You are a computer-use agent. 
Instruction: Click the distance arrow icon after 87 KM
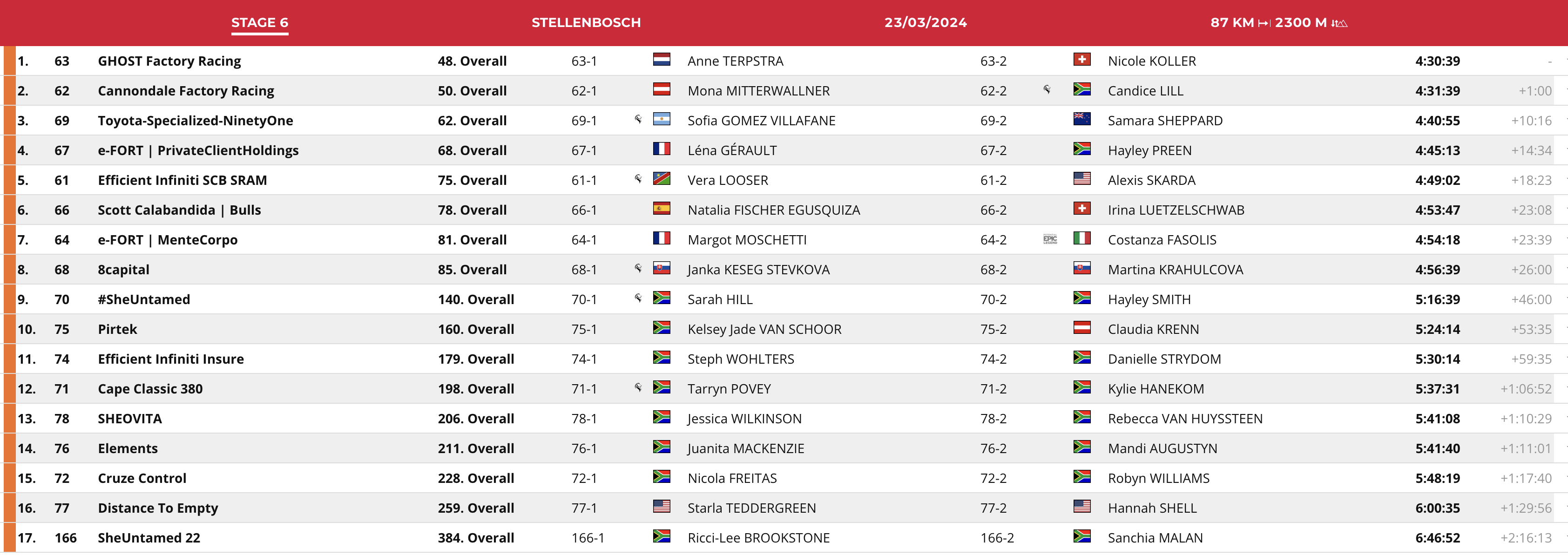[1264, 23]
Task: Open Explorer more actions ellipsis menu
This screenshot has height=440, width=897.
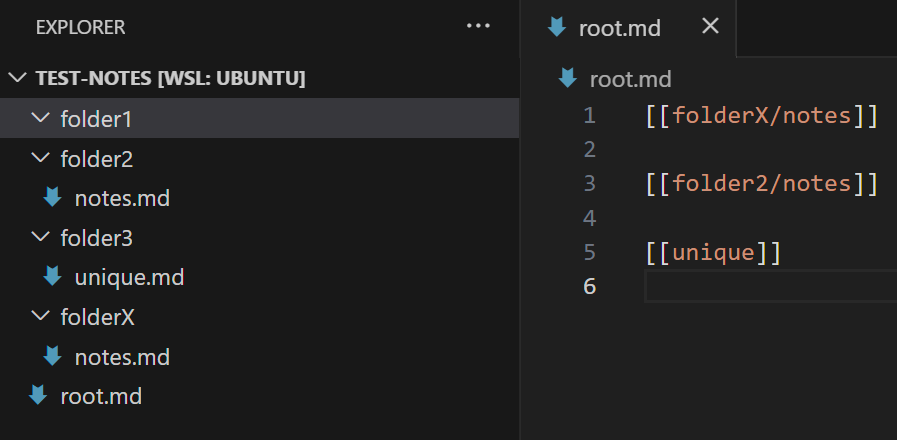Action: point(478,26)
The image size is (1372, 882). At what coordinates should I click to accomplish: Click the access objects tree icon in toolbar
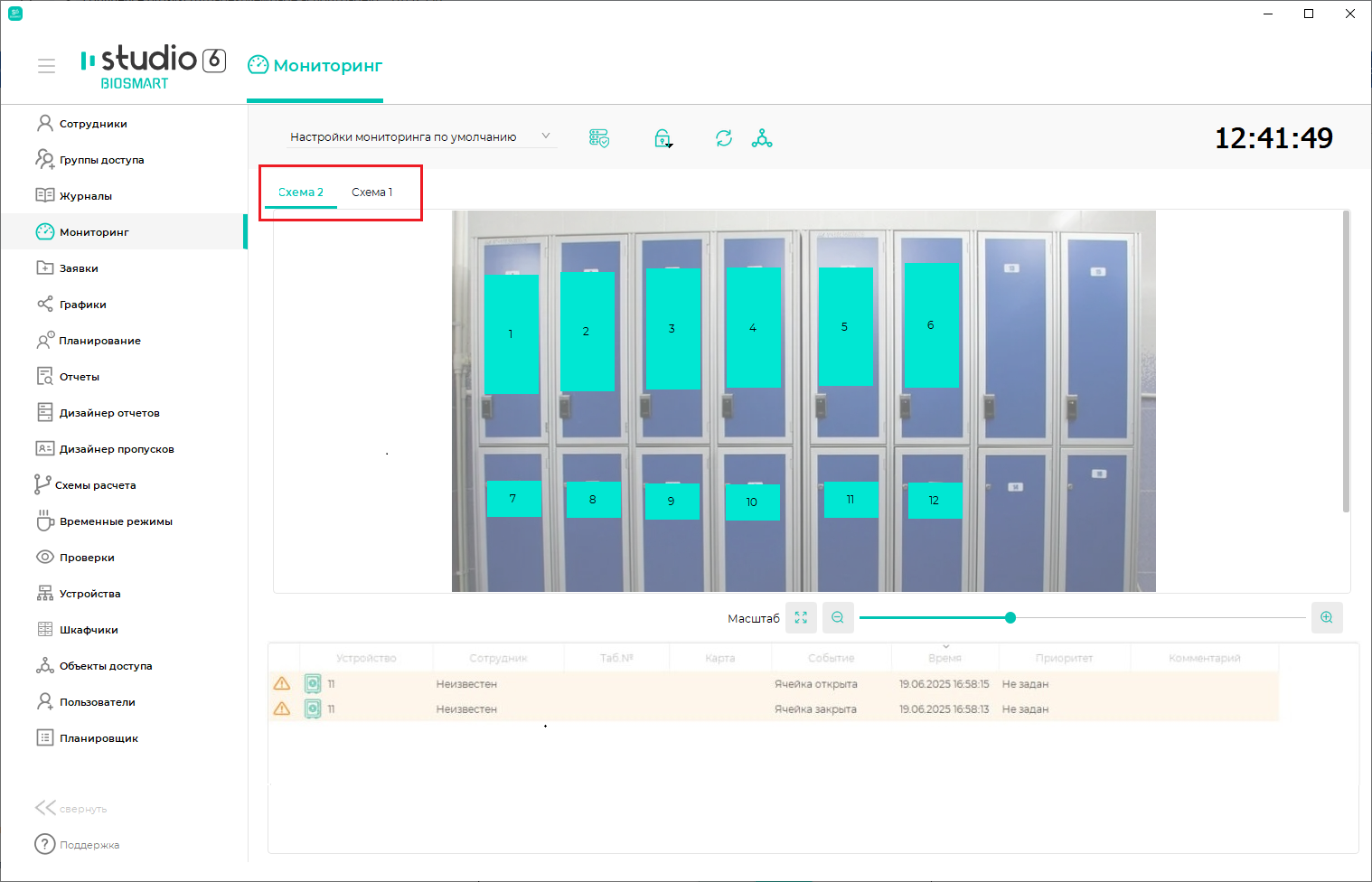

---

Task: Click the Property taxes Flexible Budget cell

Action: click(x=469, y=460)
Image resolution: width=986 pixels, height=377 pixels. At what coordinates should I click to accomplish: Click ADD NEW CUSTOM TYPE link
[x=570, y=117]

▶ **WORK REQUEST**: Nothing but the lines above, starting at the line that contains "This screenshot has height=440, width=897." and ending at the line that contains "The image size", should be given again, exactly and without the pictures.

▶ **ANSWER TO THIS EXERCISE**:
This screenshot has height=440, width=897.
Action: point(478,26)
The image size is (1372, 882). At what coordinates should I click to accomplish: Click the access objects tree icon in toolbar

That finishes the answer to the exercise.